Связи философии Юма с позитивизмом, если их конкретизировать, оказываются очень многосторонними. Критика рационалистических философских систем, субъективистское истолкование понятий силы и субстанции, сведение задач науки к описанию и упорядочению ощущений – все это тесно роднит их друг с другом. Уже основатель позитивизма О. Конт повторил Юмову трактовку причинности, а Д. С. Милль воспроизвел воззрения Юма на понятия личности и материи. Миллевы «серии ощущений» – это новая вариация на тему «связок перцепций» Юма. Авенариус и Мах реализовали юмистский принцип растворения всех наук в психологии, поступив именно таким образом с физиологией и физикой. У Юма можно найти зачаточные формулировки верификационного критерия осмысленности, и это признали все основоположники неопозитивизма, в котором этот критерий есть начало всех начал. А. Эйнштейн в «Замечаниях к теории познания Рассела» пришел к выводу, что, читая Рассела, каждый как бы снова чувствует дух Юма. И этот дух на самом деле еще не исчез, он выступает во все новых обличьях и модификациях, ибо противники материализма видят в нем свое старое прибежище и последнюю надежду.
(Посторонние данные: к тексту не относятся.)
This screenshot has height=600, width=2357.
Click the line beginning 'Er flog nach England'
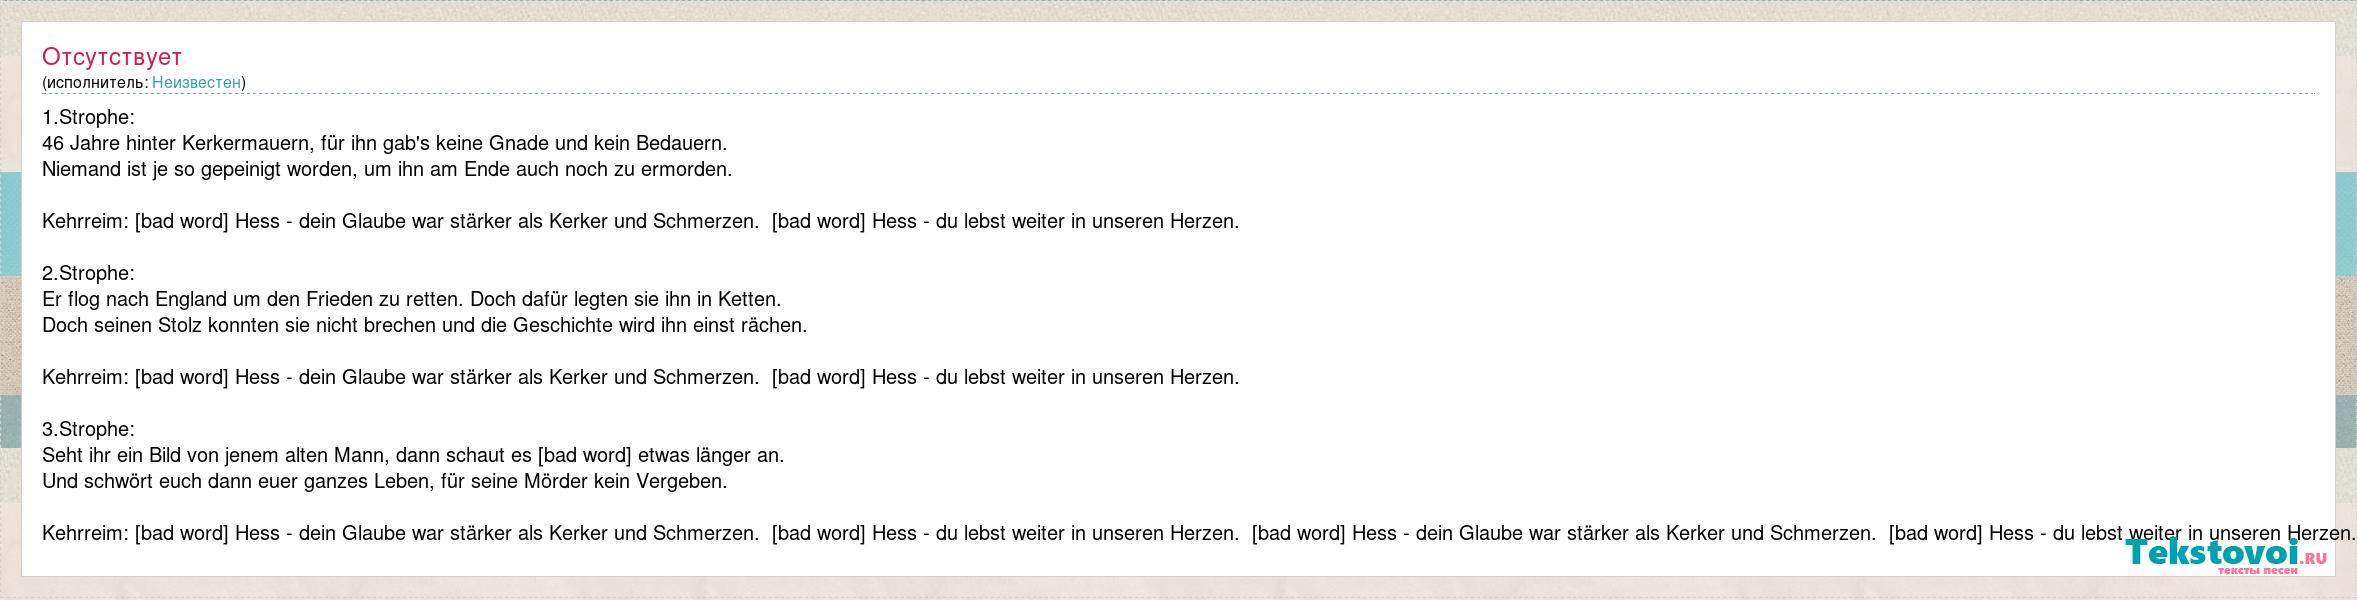(411, 299)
Но неверно полностью отождествлять горько сожалевшего о «недостатке необходимых опытов и явлений» действительного Давида Юма, имевшего и определенные исторические заслуги, с односторонним его образом, созданным в буржуазной историко-философской литературе. Тем более неверно отождествлять целиком его философию с «юмизмом» и позитивизмом, взявшими из нее все отрицательное, вплоть до тенденции к иррационализму в теории мышления. Современная нам буржуазная философия даже тогда, когда она по праву объявляет тех или иных мыслителей прошлого своими учителями и прародителями, делает их в результате фальшивых интерпретаций гораздо худшими, чем они были на самом деле, и вытравляет у них все то, что было действительно достойным и способствовало в былое время прогрессу.